Looking forward to it.


----------



## inferno (Aug 25, 2020)

i think the sigma 240 will beat the other stones. but it will probably also wear a lot more.

--------------

it might seem like you just grind away and put the blade on the scale, 2 minutes and done!

but its a bit more things involved. the blade has to to be in the exact same position, and has to be completely dry. the scale has to warm up (some milligram scales takes 2 hours to warm up), you have to calibrate it. i cant even breathe on it or it will show inaccurate values. then you have to do several weighings. and kinda see where the center of all of those are (taking the repeatability in consideration). and thats the real number.


----------



## Alder26 (Aug 25, 2020)

Such an interesting experiment! Especially to see that some stone cut nearly as fast as stones that are half the grit rating. Particularly useful to someone trying to flatten a bevel as fast as possible. In many cases you might not save that much time by using a 200ish grit stone if you have have a fast 400-500


----------



## ModRQC (Aug 25, 2020)

inferno said:


> probably the results would be quite similar. but you never know (as we can all see). i'm thinking about just using some high surface area hardened steel from the scrap container from my job, chop it up to a workable piece and grind away. i have some big bearing races in 52100. probably 62-63 hrc or so.
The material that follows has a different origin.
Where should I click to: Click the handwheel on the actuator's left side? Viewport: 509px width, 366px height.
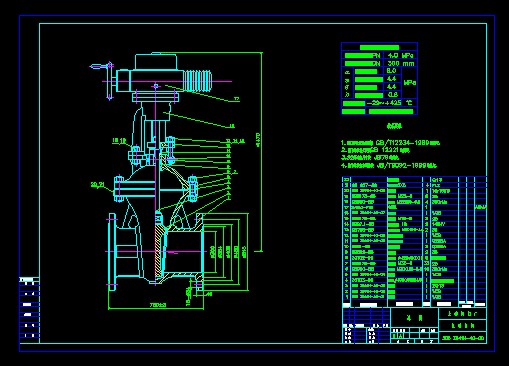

I may not have been perfectly clear. Obviously if the steel is much harder your results will vary greatly but from stone to stone, the ones that removed the most metal out of your AUS will also be among the ones to remove most metal from a harder steel, unless somehow the abrasive is really particular to steel.


----------



## spaceconvoy (Aug 25, 2020)

inferno said:


> i think the sigma 240 will beat the other stones. but it will probably also wear a lot more.


would be very cool if you could also weigh the stones before and after


----------



## inferno (Aug 26, 2020)

some of the stones are soakers so they take about 1 week to dry. its not very practical


----------



## KingShapton (Aug 26, 2020)

inferno said:


> i have a few other stones to test. all the juumas for example.


I'm really looking forward to the results and impressions of the Juuma stones.

I have also been tempted to buy these stones many times, but no information is available about them and at the moment I avoid blind purchases. I already have more than enough stones ...


----------



## inferno (Aug 26, 2020)

i actually teested the juuma stones 5 minutes ago. but only on a test knife. no weighing. i will write a small review in the juuma thread.


----------



## KingShapton (Aug 26, 2020)

inferno said:


> i actually teested the juuma stones 5 minutes ago. but only on a test knife. no weighing. i will write a small review in the juuma thread.


Thanks in advance


----------



## inferno (Aug 26, 2020)

340mg - sigma 240
230mg - bester 400


----------



## RDalman (Aug 27, 2020)

Great thread. It also tells a hint of how slow thinning on benchstones really is. 300 pulls for 0,5g  
Maybe I should measure grams lost in one pass on the grinder on a fresh 60 grit sometime.


----------



## KingShapton (Aug 27, 2020)

RDalman said:


> Maybe I should measure grams lost in one pass on the grinder on a fresh 60 grit sometime.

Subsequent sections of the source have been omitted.